# 20 ounce styrofoam cup transplant



## Trueshoe (Jun 11, 2009)

How big can you grow a weed plant outdoor in a 20 ounce styrofoam cup?... I have a few that I was going to transplant once they were bigger.  I just wanted to know how big I should let them get before I transplant.  The bigger/healthier the more shock resistant right?...

Also should I just break the bottom off?  Or should I break the sides away too?... I was planning squeezing the cup to make the soil a bit denser then breaking the bottoms off burying the cup and then breaking off the sides?.. Is breaking the sides off too much? 

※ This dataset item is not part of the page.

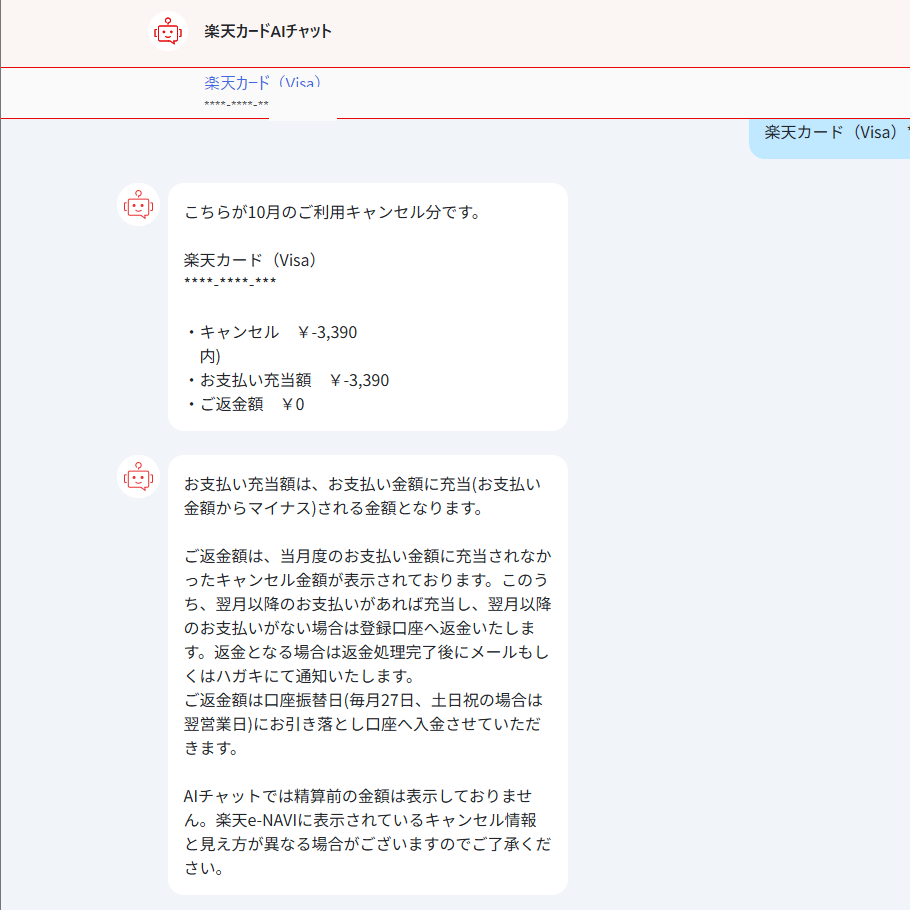This screenshot has width=910, height=910.
Task: Click the robot logo in the chat header
Action: pos(168,31)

Also is it dangerous to let plant roots see day light?... I am almost positive i read that somewhere awhile back but can't remember for sure.

Not too sure on transplanting first year trying it.  Any tips would be greatly appreciated.


----------



## pcduck (Jun 11, 2009)

Once they start getting about 3" they will start getting rootbound.

I let mine dry out good then just tap the opening against my palm and the plant and soil comes out in one piece.

And you are correct your roots should never see daylight, if they do, it stunts their growth.


----------



## Trueshoe (Jun 11, 2009)

Mine are about 5" tall and 5" wide.  I should probably transplant then huh?... I've seen good and steady growth out of it over the past couple of weeks.  Are they real bushy because the roots can't grow any deeper?... They are about 3 weeks old...


----------



## pcduck (Jun 11, 2009)

If it was me and my plants, I would transplant.

Once they get root bound growth slows tremendously.


----------